• PROBLEM TO WORK ON: When you find the line with "Open the yellow hamburger menu button" among the records below, reproduce it and each line after it exactly, ending with the line with "Select the SMS".

• DATA RECORDS:

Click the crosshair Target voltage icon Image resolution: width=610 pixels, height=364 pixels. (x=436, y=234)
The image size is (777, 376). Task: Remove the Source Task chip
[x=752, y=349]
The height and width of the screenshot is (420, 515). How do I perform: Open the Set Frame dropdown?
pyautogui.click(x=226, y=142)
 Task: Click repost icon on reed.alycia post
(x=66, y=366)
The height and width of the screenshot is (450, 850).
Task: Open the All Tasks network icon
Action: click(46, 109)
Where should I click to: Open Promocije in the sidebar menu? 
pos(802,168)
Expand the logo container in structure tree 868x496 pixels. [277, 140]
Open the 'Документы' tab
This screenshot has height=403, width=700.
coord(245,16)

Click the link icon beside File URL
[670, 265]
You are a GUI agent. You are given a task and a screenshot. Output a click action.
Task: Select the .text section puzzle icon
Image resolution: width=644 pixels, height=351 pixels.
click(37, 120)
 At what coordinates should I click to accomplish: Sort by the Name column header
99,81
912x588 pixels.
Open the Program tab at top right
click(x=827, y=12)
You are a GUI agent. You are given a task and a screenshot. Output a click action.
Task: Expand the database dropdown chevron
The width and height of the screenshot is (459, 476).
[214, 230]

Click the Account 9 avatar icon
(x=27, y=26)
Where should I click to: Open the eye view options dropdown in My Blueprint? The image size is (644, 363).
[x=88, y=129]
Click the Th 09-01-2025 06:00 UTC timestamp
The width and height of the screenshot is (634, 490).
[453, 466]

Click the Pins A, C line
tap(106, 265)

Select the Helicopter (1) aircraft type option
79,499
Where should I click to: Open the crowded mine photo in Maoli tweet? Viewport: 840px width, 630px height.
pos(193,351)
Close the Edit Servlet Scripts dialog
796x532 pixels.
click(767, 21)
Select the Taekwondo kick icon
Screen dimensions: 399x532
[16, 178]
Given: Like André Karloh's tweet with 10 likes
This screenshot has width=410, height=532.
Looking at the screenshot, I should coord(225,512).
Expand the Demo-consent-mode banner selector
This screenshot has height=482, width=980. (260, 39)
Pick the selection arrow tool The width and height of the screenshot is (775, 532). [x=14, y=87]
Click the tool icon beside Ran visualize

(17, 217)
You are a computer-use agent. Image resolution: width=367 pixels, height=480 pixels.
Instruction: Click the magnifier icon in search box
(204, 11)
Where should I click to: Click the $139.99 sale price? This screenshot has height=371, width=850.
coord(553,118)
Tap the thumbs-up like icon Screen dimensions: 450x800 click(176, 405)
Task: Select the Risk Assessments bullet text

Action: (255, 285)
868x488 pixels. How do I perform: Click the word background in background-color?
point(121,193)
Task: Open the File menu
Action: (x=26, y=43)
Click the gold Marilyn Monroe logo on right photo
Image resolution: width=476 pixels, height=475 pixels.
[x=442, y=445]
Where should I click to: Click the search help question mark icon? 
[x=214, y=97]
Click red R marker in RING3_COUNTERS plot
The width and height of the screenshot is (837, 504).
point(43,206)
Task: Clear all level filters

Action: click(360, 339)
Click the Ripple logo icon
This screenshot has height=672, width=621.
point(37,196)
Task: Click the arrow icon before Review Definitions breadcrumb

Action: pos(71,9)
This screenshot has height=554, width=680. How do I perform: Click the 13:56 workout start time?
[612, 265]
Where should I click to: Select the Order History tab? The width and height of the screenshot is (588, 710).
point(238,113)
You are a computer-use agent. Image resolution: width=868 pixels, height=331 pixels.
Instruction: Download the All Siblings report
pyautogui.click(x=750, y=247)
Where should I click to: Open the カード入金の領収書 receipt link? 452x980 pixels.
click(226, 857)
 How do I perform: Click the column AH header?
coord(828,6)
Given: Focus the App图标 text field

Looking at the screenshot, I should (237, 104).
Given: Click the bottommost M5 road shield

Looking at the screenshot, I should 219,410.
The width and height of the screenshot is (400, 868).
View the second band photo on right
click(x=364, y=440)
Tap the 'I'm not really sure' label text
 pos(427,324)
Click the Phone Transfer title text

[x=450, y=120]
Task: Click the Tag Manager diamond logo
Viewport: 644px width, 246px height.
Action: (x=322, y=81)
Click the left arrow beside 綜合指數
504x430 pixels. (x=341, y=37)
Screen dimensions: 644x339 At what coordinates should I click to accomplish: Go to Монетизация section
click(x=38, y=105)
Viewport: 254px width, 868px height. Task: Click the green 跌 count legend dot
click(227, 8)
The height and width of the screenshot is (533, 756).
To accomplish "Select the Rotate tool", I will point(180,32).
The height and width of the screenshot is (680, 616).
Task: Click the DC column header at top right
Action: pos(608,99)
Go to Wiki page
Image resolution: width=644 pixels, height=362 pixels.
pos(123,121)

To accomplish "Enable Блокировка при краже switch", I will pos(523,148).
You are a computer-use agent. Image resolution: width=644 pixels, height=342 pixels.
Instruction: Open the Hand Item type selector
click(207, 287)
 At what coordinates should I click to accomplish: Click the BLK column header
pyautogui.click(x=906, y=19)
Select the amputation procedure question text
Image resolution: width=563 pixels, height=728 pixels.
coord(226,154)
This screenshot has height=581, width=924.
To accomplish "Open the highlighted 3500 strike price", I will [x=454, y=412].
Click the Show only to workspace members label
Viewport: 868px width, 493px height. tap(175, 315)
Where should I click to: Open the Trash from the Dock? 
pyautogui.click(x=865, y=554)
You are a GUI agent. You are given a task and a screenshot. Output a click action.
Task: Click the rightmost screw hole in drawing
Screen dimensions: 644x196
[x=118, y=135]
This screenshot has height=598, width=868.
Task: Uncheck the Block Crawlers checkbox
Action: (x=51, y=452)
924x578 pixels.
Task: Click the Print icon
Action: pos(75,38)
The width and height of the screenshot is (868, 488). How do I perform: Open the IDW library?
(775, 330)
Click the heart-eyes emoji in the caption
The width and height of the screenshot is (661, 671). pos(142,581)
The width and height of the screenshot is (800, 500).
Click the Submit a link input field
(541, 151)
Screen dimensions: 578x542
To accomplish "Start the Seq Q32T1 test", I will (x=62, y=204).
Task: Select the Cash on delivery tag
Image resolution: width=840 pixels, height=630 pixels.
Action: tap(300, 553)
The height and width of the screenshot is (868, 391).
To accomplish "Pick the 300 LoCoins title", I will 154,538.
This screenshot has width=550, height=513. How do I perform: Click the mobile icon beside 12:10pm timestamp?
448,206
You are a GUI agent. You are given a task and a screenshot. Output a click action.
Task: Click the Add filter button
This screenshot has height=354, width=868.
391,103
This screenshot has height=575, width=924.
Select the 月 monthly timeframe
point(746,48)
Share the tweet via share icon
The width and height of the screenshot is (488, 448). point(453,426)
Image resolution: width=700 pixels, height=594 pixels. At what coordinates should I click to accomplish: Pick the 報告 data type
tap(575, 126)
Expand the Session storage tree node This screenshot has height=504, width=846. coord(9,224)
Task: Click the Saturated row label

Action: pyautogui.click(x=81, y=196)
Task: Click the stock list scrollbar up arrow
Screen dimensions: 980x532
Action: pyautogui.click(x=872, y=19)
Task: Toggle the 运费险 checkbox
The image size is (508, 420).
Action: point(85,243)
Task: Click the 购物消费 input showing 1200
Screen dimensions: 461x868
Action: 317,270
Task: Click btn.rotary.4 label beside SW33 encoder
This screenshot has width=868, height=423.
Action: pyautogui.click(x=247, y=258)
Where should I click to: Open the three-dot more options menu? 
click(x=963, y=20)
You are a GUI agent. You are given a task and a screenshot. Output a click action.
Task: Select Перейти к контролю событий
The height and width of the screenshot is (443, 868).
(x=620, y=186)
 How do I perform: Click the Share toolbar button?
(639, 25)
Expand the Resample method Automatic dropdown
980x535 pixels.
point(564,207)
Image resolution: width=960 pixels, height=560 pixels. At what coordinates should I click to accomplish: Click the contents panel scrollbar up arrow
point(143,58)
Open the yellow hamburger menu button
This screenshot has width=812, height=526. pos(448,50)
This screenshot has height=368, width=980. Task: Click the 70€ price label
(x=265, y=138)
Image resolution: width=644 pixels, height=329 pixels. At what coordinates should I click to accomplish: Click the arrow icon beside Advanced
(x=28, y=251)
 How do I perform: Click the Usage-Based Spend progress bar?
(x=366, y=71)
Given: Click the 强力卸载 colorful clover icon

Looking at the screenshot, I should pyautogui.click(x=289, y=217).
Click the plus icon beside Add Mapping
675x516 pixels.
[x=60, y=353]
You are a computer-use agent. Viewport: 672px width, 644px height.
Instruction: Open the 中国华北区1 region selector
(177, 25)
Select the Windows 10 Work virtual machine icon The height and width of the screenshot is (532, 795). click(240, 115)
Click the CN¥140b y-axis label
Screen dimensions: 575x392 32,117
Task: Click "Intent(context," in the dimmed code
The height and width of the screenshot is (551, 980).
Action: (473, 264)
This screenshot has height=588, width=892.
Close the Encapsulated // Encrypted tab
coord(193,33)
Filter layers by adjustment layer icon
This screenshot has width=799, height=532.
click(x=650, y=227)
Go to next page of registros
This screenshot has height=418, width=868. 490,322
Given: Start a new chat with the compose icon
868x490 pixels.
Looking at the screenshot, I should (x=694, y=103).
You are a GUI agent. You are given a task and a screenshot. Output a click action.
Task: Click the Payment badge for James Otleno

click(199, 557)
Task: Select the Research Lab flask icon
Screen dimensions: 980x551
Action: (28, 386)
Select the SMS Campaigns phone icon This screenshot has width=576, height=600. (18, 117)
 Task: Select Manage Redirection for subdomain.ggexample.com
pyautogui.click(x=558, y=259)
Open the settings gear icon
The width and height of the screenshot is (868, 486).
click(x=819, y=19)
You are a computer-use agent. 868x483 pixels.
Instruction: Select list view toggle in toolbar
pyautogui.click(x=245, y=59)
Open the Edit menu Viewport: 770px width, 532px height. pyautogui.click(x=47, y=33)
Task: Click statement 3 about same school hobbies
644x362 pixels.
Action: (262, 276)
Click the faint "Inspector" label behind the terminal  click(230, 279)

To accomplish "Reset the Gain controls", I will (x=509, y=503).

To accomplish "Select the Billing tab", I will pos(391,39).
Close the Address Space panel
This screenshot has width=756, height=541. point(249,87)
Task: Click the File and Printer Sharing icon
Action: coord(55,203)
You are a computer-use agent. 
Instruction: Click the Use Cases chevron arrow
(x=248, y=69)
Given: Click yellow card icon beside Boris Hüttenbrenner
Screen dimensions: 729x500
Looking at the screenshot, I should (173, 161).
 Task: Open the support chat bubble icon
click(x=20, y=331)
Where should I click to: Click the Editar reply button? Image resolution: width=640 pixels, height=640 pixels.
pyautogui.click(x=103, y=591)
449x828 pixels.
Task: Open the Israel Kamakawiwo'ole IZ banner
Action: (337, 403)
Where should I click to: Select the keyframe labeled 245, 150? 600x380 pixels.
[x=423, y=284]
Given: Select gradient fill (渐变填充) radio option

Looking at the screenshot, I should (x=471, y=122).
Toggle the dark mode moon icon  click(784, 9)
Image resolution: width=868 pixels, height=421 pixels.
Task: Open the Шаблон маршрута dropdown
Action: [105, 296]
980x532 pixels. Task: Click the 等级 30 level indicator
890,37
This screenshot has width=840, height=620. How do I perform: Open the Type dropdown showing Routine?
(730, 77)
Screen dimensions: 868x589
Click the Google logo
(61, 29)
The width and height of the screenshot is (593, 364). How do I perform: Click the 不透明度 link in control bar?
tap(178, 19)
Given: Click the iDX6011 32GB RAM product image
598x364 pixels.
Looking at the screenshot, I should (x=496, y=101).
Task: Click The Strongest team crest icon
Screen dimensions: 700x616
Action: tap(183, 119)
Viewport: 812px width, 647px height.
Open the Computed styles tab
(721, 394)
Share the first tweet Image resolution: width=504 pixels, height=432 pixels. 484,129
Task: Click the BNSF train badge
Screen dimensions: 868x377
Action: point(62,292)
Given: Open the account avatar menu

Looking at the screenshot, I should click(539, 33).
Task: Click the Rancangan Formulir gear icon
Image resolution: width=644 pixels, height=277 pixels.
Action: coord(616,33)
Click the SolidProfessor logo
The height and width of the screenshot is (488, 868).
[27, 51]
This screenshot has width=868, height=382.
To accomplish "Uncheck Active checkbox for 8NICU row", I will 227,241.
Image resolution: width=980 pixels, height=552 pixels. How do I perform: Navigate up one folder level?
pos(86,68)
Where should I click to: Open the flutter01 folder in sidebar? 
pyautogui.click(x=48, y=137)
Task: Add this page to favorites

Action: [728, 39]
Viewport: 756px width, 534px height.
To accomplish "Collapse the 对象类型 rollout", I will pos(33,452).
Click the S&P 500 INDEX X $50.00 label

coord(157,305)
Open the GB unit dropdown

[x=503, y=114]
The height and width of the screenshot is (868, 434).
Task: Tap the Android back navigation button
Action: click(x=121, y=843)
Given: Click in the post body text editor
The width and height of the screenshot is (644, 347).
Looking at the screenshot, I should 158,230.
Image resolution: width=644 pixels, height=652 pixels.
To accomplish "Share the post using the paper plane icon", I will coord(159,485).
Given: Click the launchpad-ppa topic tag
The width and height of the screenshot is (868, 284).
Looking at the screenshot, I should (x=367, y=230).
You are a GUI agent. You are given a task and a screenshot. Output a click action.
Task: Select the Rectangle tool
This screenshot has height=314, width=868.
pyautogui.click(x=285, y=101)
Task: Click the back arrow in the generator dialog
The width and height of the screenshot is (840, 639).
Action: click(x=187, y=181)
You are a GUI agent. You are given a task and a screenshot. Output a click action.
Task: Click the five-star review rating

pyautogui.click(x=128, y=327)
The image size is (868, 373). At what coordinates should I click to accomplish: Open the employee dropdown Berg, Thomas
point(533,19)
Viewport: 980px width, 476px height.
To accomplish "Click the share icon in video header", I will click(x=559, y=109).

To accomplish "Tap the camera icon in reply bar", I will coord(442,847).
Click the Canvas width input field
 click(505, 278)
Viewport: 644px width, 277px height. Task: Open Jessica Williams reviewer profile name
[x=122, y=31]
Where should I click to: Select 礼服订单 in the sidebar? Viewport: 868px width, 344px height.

• SOLUTION:
Open the yellow hamburger menu button
This screenshot has width=812, height=526. pos(448,50)
This screenshot has height=368, width=980. Task: Click the 70€ price label
(x=265, y=138)
Image resolution: width=644 pixels, height=329 pixels. At what coordinates should I click to accomplish: Click the arrow icon beside Advanced
(x=28, y=251)
 How do I perform: Click the Usage-Based Spend progress bar?
(x=366, y=71)
Given: Click the 强力卸载 colorful clover icon

Looking at the screenshot, I should pyautogui.click(x=289, y=217).
Click the plus icon beside Add Mapping
675x516 pixels.
[x=60, y=353]
You are a computer-use agent. Viewport: 672px width, 644px height.
Instruction: Open the 中国华北区1 region selector
(177, 25)
Select the Windows 10 Work virtual machine icon The height and width of the screenshot is (532, 795). click(240, 115)
Click the CN¥140b y-axis label
Screen dimensions: 575x392 32,117
Task: Click "Intent(context," in the dimmed code
The height and width of the screenshot is (551, 980).
Action: (473, 264)
This screenshot has height=588, width=892.
Close the Encapsulated // Encrypted tab
coord(193,33)
Filter layers by adjustment layer icon
This screenshot has width=799, height=532.
click(x=650, y=227)
Go to next page of registros
This screenshot has height=418, width=868. 490,322
Given: Start a new chat with the compose icon
868x490 pixels.
Looking at the screenshot, I should (x=694, y=103).
You are a GUI agent. You are given a task and a screenshot. Output a click action.
Task: Click the Payment badge for James Otleno

click(199, 557)
Task: Select the Research Lab flask icon
Screen dimensions: 980x551
Action: (28, 386)
Select the SMS Campaigns phone icon This screenshot has width=576, height=600. (18, 117)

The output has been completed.